If a stand-up desk isn't practical at your workplace, there are other ways to incorporate more activity into your workday, says Amanda Russell, a personal trainer in New York. “At the office, replace your chair with an exercise ball. Sitting on it forces you to stabilize your abs. Or take a break every couple hours and walk a few flights of stairs — it will help you energize and re-focus,” she says. “When you’re talking on the phone, don’t just sit there. Stand up, and pace around your room or office.”
These little changes add up: Even small amounts of movement such as drumming your legs increases your calorie burn above resting levels 20 to 40 percent.
The arrival of a new pet, especially a dog, has been shown to increase the owner’s activity levels. “Getting a pet, like a dog, will give you another reason to get out and get active,” Gray says. “Pets need activity, and actually can be your own accountability friend to get at least a short walk in daily. Even if the dog only forces you to get up and let it out without going for a walk, you will have burned more calories than if you sat in front of the television all day.”
Like walking by yourself, walking a dog can help burn around 200 calories for every half-hour of exercise.
Cleaning your home or apartment regularly is another way to ensure that you stay active during the week. “Cleaning your house can incorporate a variety of muscle groups without you even realizing it,” Gaspari says. “Dragging around a heavy vacuum isn’t an easy task, especially if you are going up and down stairs.” Gaspari recommends going a step further and trying to “squeeze your buns every time you take a step.” While you’re taking a break, try tightening your abdominal muscles for a period of time throughout each hour, he adds.

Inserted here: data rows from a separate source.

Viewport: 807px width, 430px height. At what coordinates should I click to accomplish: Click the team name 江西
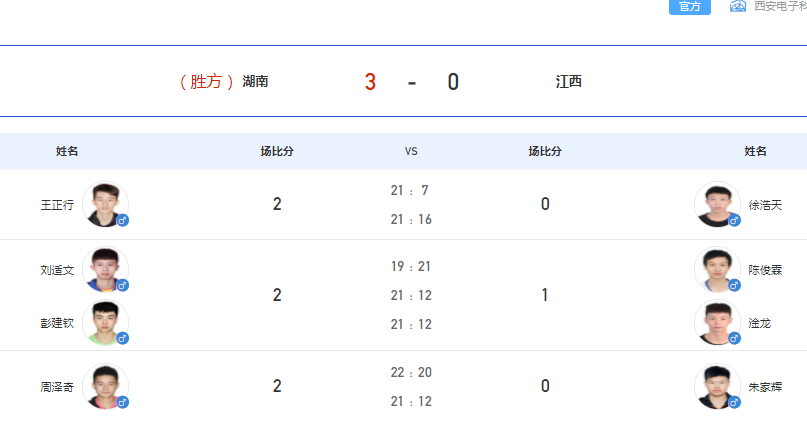[x=569, y=81]
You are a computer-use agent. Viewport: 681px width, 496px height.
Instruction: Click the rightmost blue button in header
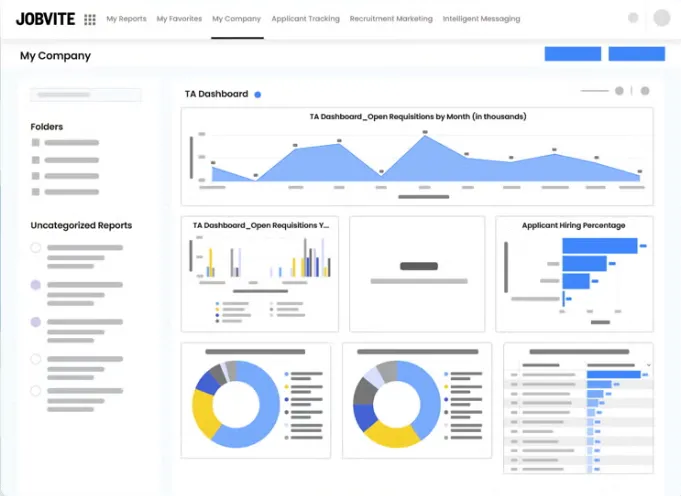(x=636, y=54)
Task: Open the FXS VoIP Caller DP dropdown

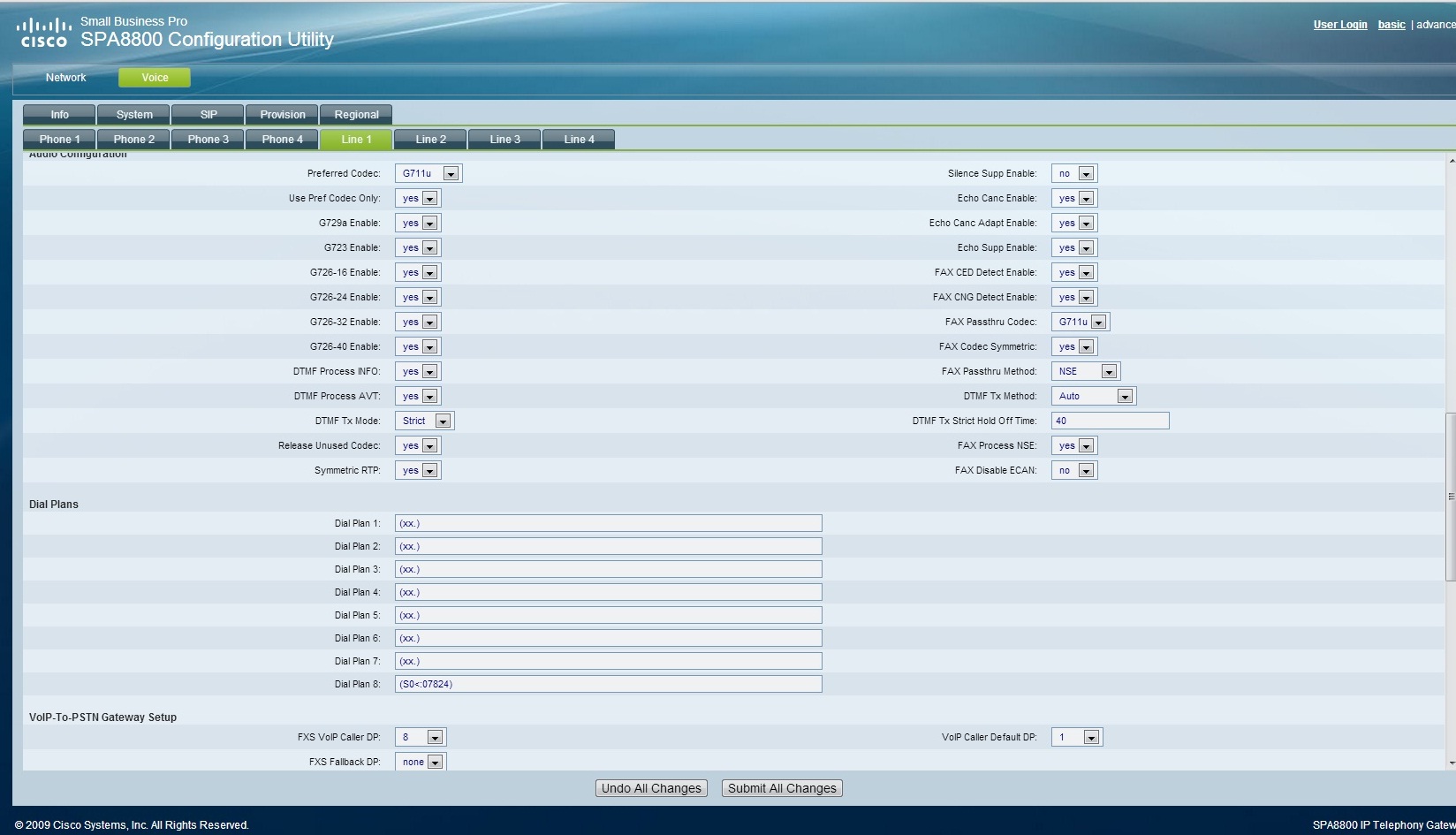Action: [421, 737]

A 150-pound person can burn 85 calories per half hour through light cleaning, while vigorous cleaning burns 102 calories in 30 minutes.

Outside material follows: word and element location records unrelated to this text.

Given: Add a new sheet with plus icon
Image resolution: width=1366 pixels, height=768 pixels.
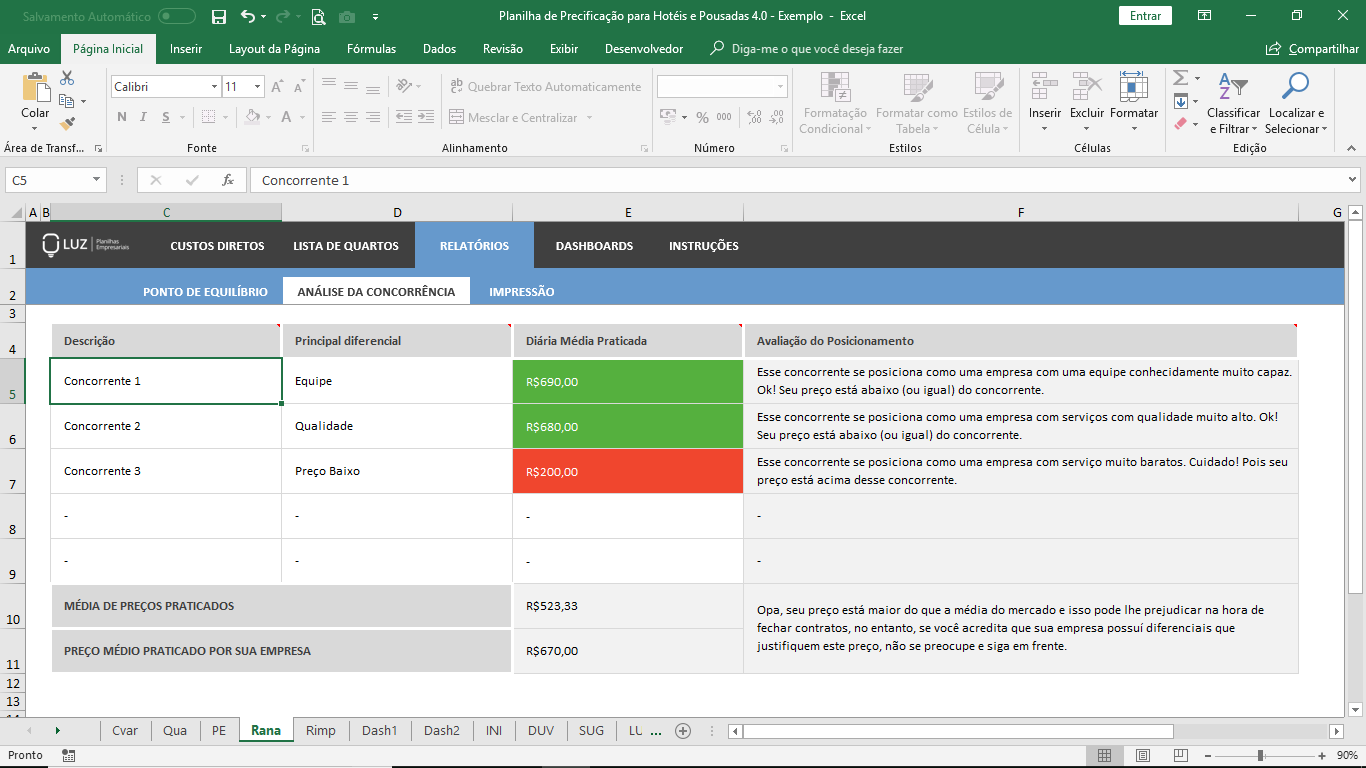Looking at the screenshot, I should point(683,731).
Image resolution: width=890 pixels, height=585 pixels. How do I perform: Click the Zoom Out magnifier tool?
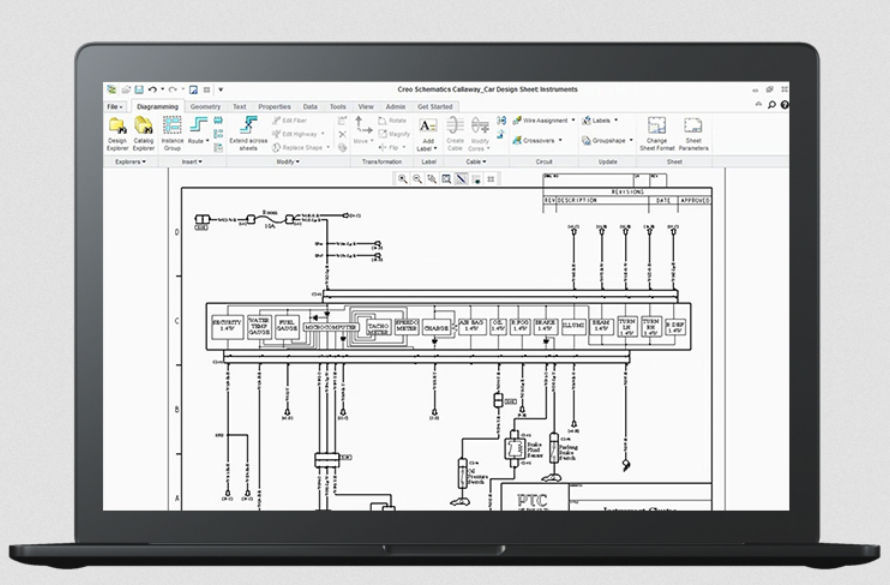click(417, 180)
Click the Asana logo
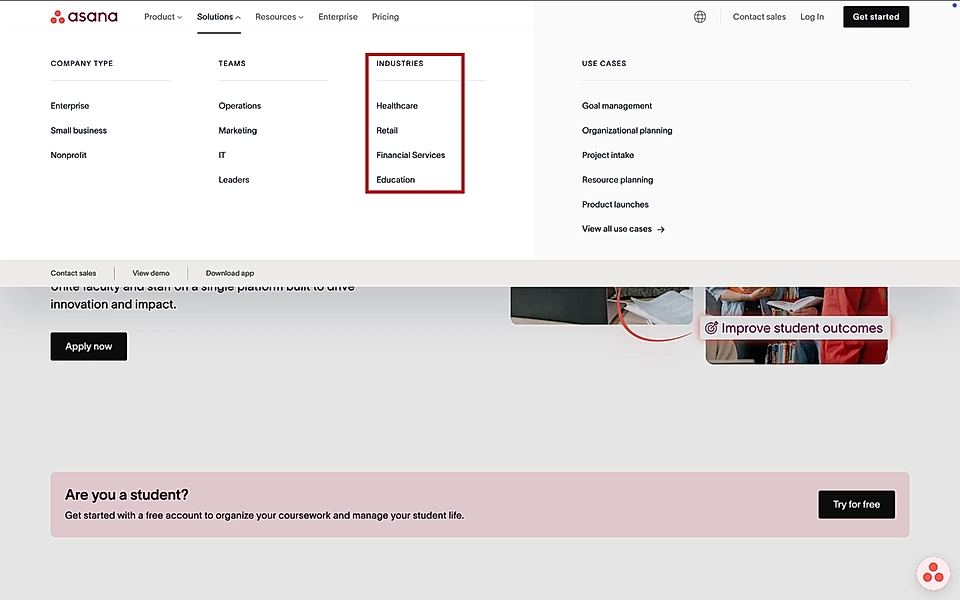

Most people don’t think of cooking as exercise, but preparing food at home certainly burns more calories — and usually causes you to consume fewer calories — than eating out or ordering in. “The best way to control what goes in your mouth is to plan ahead and have a home-cooked meal,” Gray says. “This way, you know exactly what went into your meal, and I guarantee it can be prepared faster and less expensively than making that extra stop at a restaurant. Do your shopping and cooking on days when you have more time. That way, you’ll have the meal on hand and can resist the temptation of unhealthy choices.”
Plus, thanks to activity such as standing, light lifting, and chopping, a 150-pound person can blast 78 calories in 30 minutes of cooking.

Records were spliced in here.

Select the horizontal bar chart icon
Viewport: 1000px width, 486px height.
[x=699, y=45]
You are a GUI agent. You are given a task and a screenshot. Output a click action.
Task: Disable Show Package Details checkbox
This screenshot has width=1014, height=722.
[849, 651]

A coffee shop or bar is often where friends catch up. Instead of a sedentary get-together, though, why not switch to an activity that burns calories, like walking, dancing, or a Zumba class with a gab-fest afterward? “Rather than another night of drinks, which will pack on empty calories and likely lead to overeating later, suggest a walk outside with your girlfriends or opt for a yoga class and tea date,” she says.
Of these activities, dancing is the big calorie burner, zapping more than 200 calories for every half-hour on the floor.
Who says you have to sit idly on the couch during your favorite shows? Russell says you can make big strides by simply staying active. Try some jumping jacks, pushups, or other fat-blasting moves during commercial breaks. “Squeeze in exercise while watching TV or when the kids are napping,” Russell advises. “For example, aim to do two sets of push-ups and a round of abdominal exercises during commercials.”
If you want a bigger burn, keep up the light calisthenics for the whole 30-minute show, and blast 115 calories.